Durante años, los israelíes han tenido esperanzas a una lógica espacial de separación o, tal como lo expresó Ehud Barak cuando fue primer ministro, “Ellos están allí y nosotros estamos aquí”. Con la salida de Israel de Gaza, el espacio fue diseñado de acuerdo a esta lógica, como un sistema fronterizo integral junto a un cerco de seguridad y un régimen fronterizo militar clásico, rígido y estricto. De esta manera, supuestamente – se logró un estado ideal de separación. Y, sin embargo, la masiva acumulación militar por parte de Hamás y del grupo Yihad Islámico palestino ha planteado un complejo desafío sistémico. Para los cohetes, misiles y morteros, así como también para los globos explosivos e incendiarios la cerca no es un obstáculo. Tampoco inhibe la amenaza a los túneles. La valla contribuye a la rutina de seguridad regular, pero de manera simétrica también ayuda al enemigo a acumular su poder sin ser molestado. Bajo la protección de la cerca y el acuerdo espacial de separación, Hamás y el grupo Yihad Islámico han podido formar una fuerza militar altamente organizada, que comprende batallones y brigadas, repleta de un arsenal oculto y protegido por fuego de cohetes y apoyados por un sistema de comando y de control efectivo. Nada de esto podía haber sido construido y mantenido si no es por la realidad espacial de la separación, con su rígida demarcación entre “aquí” y el “allá”.

Ahí radica la diferencia básica entre las capacidades organizativas y operativas de Hamás en Gaza, muy bien protegidas tras el cerco de seguridad y sus dificultades organizativas y operativas en Cisjordania, incluyendo la región de Hebrón, donde se sabe que disfruta de un amplio apoyo popular.

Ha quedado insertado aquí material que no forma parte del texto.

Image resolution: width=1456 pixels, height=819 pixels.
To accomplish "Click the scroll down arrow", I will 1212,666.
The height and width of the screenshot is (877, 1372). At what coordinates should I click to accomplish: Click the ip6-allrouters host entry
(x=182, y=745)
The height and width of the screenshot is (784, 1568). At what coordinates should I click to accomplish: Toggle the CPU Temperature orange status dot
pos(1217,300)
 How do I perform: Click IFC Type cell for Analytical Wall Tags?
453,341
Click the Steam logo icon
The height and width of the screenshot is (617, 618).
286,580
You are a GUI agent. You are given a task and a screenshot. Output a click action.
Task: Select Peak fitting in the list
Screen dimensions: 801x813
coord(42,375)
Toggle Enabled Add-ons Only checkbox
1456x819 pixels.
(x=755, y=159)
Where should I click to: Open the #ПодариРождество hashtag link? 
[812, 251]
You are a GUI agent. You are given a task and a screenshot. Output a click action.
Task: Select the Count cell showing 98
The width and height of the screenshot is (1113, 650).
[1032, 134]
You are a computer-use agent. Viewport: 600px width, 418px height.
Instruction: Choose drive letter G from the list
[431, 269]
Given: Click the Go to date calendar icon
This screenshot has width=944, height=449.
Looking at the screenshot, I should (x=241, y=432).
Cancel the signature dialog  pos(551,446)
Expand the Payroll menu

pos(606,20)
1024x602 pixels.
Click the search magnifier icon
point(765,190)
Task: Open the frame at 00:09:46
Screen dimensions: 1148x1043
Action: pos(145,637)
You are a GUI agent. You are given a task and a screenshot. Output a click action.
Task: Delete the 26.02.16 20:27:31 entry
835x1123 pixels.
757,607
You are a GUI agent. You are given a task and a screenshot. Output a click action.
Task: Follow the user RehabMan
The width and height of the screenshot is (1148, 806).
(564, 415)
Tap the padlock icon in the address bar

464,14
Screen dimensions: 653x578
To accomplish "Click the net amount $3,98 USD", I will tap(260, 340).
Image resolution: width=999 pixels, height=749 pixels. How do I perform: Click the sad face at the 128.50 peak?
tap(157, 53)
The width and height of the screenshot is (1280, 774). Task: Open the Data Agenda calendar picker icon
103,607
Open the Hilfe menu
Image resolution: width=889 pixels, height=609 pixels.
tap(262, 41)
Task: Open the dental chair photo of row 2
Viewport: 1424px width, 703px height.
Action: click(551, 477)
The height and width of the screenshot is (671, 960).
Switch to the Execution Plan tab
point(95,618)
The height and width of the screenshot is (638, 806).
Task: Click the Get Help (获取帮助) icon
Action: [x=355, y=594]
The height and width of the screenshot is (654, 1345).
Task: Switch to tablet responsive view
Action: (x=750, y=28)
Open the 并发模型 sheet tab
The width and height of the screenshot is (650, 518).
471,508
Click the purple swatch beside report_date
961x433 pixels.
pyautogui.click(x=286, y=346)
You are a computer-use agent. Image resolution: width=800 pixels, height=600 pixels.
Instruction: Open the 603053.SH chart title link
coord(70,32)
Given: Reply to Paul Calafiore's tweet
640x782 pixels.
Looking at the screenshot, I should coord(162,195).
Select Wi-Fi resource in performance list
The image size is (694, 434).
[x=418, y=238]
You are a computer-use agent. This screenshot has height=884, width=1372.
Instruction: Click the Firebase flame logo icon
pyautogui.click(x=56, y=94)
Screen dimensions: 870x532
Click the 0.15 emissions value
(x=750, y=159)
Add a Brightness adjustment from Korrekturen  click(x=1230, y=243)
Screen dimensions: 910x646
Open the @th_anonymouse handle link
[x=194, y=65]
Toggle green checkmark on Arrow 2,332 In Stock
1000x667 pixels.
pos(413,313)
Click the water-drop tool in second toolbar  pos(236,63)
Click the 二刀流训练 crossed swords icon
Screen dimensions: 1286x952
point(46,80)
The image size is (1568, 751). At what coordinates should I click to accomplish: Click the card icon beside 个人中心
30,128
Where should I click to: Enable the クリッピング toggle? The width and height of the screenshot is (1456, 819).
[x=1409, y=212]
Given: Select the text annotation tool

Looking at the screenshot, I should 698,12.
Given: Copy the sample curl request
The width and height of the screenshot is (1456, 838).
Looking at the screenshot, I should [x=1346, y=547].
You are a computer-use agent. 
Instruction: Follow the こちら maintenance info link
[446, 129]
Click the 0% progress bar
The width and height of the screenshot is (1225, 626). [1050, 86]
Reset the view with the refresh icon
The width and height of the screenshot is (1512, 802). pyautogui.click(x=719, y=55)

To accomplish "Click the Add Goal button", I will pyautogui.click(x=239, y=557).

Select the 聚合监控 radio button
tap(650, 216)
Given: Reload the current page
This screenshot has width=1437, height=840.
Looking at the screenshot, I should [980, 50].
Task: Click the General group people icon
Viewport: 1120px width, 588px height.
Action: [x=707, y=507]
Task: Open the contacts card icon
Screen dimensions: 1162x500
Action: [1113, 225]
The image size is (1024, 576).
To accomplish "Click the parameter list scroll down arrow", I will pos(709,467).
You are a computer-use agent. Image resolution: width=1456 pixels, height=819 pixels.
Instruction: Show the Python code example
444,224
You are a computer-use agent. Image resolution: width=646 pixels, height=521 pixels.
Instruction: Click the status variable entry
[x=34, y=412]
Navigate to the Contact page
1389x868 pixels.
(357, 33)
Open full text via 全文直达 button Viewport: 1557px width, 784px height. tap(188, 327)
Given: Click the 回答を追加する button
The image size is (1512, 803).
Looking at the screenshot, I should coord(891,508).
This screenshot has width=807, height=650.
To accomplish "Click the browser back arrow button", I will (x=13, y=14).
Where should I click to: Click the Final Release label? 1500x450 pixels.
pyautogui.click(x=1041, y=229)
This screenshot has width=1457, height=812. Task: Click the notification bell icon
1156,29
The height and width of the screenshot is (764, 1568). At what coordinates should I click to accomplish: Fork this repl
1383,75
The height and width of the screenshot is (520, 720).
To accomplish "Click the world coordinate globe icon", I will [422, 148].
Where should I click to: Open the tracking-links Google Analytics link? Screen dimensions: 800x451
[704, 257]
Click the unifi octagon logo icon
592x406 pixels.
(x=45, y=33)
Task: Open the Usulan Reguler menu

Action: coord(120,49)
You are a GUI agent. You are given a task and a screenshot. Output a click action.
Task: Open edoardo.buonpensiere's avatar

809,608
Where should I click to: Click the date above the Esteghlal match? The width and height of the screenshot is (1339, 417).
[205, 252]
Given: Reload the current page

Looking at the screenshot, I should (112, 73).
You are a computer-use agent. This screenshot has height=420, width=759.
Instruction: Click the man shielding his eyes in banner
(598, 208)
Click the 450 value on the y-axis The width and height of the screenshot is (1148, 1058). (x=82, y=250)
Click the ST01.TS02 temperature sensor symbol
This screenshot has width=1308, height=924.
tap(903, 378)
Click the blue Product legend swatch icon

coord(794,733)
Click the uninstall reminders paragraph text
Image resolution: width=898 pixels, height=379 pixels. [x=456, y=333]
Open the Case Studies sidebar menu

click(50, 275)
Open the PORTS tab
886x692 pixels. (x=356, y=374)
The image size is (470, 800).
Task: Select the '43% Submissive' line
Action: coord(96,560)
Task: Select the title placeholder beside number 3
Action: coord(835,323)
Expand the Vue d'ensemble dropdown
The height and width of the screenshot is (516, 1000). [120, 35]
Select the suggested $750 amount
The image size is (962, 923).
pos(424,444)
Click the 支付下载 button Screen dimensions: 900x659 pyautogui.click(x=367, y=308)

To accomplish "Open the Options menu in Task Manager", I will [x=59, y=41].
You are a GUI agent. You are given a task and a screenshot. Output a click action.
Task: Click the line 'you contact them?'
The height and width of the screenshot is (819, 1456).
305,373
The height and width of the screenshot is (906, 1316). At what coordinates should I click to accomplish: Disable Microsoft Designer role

En otras palabras, la decisión hecha por el anterior primer ministro Ariel Sharon de implementar totalmente el retiro unilateral de Gaza, incluyendo el renunciar a la Ruta Filadelfi a lo largo de la frontera de Gaza con Egipto, creó condiciones que le permitieron a Hamás y al Yihad Islámico acumular grandes cantidades de armamento avanzado. Una acción similar en Cisjordania, en concordancia a la demanda de control palestina al Valle del Jordán, muy probablemente colocaría el centro de Israel, incluyendo su principal infraestructura económica e industrial y el Aeropuerto Ben-Gurion ante una amenaza inaceptable. Estos son solo algunos de los factores que deben ser considerados seriamente respecto a cualquier medida similar en Cisjordania.

A pesar de estas potenciales amenazas, todo lo sucedido en Gaza desde el verano del 2005 ofrece el lado positivo de que mucho puede aprenderse de dicho “caso anterior”. Los resultados de este “experimento humano” – experimentado a diario por los residentes de las aldeas y ciudades sureñas de Israel: pueden contribuir a la guerra a través de la opinión pública, arrojando serias dudas sobre la sabiduría de los “expertos” que siguen presionando por retiros adicionales en Cisjordania hasta el límite de la línea de seguridad. El acuerdo espacial “ellos están allí y nosotros estamos aquí” fue intentado en Gaza y fracasó abruptamente.

El debate sobre la interpretación del claro y presente peligro que emerge en Gaza luego de la desconexión es la clave para salvar a Israel de los peligros que conlleva la creación de un estado palestino en Cisjordania.

El Mayor General (ret.) Gershon Hacohen es investigador principal del Centro de Estudios Estratégicos Begin-Sadat. Sirvió en las FDI durante cuarenta y dos años. Comandó tropas en batallas con Egipto y Siria. Anteriormente fue comandante de cuerpo y comandante de Institutos Militares de las FDI.